What’s so bad about a defense budget that gives peace a chance?

U.S. Abrams tanks and Bradley fighting vehicles of the 12th Army Cavalry regiment are unloaded at Busan, South Korea.
U.S. Abrams tanks and Bradley fighting vehicles of the 12th Army Cavalry regiment are unloaded at Busan, South Korea.
(Jeon Heon Kyun / EPA )

Guess we’re finally going to reap that “peace dividend,” courtesy of Defense Secretary Chuck Hagel, who Monday proposed reducing the Army to its lowest troop level since before World War II. It’s all part of the Defense Department’s plan to scrape by on about half-a-trillion dollars next year.

Here’s how Hagel described the $496-billion budget plan: “This is a time for reality. This is a budget that recognizes the reality of the magnitude of our fiscal challenges, the dangerous world we live in, and the American military’s unique and indispensable role in the security of this country and in today’s volatile world.”

And here’s how just one of the undoubtedly thousands of critics who are waiting to pounce on this plan reacted. Rep. Michael McCaul (R-Texas), chairman of the House Homeland Security Committee, told Fox News: “It’s all being sacrificed ... on the altar of entitlements. This president cannot take on mandatory spending, so all we’ve done in the Congress — and this president — is basically cut discretionary spending.”

Yep: We have to kill other people before we take care of our own!


But perhaps a little perspective is in order before we go blaming Obama for abandoning the country to the communist wolves (or whoever the enemy is) in favor of stuff like, you know, feeding hungry people and providing healthcare and Social Security to seniors and the like.

In 2013, the U.S. spent $682 billion on its military, or about 4.4% of GDP. That was 39% of world military spending.

Our closest, uh, pursuer?
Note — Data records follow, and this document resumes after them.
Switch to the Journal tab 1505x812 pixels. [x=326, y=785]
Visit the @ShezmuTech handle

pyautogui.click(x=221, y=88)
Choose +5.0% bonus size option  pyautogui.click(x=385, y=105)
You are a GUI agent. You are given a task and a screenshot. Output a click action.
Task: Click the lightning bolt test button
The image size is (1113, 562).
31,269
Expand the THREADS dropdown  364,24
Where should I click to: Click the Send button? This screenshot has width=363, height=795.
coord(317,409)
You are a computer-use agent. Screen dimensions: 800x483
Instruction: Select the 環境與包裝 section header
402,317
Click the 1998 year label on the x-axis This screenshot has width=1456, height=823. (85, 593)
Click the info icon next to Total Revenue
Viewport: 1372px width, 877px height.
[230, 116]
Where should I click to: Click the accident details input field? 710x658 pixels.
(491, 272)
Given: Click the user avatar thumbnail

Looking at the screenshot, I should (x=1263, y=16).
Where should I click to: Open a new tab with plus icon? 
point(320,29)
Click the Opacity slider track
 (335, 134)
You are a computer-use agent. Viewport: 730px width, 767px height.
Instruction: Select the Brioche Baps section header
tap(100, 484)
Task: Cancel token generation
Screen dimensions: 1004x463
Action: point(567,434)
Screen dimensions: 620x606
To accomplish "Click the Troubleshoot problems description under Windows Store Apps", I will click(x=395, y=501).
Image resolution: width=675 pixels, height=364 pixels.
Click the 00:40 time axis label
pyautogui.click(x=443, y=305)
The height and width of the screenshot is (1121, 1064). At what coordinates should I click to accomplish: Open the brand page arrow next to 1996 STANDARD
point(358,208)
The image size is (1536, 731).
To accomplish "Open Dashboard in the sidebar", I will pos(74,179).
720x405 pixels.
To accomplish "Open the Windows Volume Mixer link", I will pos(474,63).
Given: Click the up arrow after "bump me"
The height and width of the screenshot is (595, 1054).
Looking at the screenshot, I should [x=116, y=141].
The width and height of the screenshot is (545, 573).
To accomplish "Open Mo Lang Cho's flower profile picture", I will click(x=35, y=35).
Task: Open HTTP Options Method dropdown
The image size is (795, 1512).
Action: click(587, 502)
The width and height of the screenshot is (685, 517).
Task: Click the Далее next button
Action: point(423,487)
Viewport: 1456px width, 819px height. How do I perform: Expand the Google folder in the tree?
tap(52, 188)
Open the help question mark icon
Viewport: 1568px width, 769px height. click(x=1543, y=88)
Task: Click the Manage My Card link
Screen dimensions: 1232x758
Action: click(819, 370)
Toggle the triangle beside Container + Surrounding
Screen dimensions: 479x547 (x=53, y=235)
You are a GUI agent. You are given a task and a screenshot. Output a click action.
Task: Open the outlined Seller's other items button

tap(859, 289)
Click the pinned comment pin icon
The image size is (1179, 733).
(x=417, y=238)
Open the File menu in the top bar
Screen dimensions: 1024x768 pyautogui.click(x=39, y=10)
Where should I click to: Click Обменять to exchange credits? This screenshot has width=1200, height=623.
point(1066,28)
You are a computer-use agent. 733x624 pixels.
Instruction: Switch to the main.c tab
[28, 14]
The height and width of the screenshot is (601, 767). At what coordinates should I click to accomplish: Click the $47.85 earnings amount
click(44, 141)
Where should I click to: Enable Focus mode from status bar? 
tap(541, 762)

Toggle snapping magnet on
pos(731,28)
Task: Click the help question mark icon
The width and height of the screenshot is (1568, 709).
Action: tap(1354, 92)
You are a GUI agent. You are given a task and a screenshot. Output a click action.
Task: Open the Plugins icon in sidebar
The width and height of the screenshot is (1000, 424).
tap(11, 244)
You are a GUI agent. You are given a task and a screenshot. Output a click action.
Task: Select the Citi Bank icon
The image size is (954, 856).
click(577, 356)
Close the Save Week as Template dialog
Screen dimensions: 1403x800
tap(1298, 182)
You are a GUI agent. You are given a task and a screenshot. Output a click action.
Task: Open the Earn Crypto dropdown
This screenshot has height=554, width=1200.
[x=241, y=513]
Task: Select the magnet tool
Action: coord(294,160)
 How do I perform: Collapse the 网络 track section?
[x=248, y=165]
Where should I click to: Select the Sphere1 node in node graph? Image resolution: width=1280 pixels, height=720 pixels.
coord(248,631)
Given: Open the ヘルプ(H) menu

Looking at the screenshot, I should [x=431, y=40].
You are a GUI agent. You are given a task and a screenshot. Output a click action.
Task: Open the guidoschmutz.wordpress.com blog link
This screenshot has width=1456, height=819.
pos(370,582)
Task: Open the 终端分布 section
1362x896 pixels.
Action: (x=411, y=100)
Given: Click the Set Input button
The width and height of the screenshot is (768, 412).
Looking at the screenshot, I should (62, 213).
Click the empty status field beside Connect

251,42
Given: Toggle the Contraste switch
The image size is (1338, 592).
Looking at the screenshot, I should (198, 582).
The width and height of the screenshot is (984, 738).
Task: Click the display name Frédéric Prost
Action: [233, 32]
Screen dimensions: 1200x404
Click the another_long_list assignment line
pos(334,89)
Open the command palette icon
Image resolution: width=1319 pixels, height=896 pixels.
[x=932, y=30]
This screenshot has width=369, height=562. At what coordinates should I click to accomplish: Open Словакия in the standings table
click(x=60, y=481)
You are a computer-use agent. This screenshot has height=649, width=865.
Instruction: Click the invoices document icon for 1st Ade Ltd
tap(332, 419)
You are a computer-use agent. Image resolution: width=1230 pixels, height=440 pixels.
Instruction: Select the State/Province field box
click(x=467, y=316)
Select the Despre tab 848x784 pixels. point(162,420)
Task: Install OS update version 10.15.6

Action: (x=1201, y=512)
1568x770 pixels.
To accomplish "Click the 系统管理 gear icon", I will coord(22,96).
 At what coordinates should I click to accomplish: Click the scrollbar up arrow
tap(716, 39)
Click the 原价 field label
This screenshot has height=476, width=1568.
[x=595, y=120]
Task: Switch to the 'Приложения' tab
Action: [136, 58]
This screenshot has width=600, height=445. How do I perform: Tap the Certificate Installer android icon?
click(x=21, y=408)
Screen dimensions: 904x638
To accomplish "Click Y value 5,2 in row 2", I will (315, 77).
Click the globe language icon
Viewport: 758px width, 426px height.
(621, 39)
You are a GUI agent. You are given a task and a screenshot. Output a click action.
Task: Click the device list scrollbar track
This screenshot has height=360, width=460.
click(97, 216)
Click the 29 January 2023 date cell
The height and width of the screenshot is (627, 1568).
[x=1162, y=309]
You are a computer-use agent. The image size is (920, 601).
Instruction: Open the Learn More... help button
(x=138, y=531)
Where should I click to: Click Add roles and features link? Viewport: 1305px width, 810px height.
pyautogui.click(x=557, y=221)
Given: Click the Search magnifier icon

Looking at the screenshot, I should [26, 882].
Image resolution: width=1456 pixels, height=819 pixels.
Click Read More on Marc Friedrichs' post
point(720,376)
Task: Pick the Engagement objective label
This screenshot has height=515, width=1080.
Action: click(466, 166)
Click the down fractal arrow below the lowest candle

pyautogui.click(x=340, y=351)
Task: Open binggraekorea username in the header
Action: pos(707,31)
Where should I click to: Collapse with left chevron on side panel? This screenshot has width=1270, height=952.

China — you know, the place that makes all those iPhones and iPads and TV sets we love — spent $166 billion, or about 2% of GDP, which was 9.5% of world military spending.

Oh yeah, and the evil Russkies? $90.7 billion, 4.4% of GDP, or 5.2% of world military spending.


After that came Britain, France and Japan — none of which, I feel confident in saying, is likely to launch a military strike against us in the foreseeable future.

So what are we really talking about here? Just how unsafe will America be spending “only” $496 billion?

Well, the plan is to downsize so that we can fight one land war, not two, at the same time. Seems reasonable, especially given that no ones seems to have the appetite to fight even one land war right now.

Also, the plan calls for building up the types of forces we used to kill Osama bin Laden. Which also seems reasonable, given that that operation worked out well (except for Bin Laden, of course). And it calls for focusing on cyber threats, which, given that the entire world now seemingly is run by computers and smartphones, also seems reasonable.


Now, I’m no pacifist. I see the need for a military. Given the way the world works, I even see the need for us to be the biggest military guy on the block. And I understand that, in some ways, military spending is government welfare for the wealthy: It provides rich contracts to companies in the defense industry, which in turn provide high-paying jobs to plenty of people.

But let’s not go all Chicken Little over this downsized military option. We still have the biggest stick, and at $496 billion, or $600 billion, or even $300 billion, that won’t change.

We’ve seen the limits of U.S. military power in the last decade or so. And we know the financial problems we’re having.

So why not try a little John Lennon, and give peace a chance?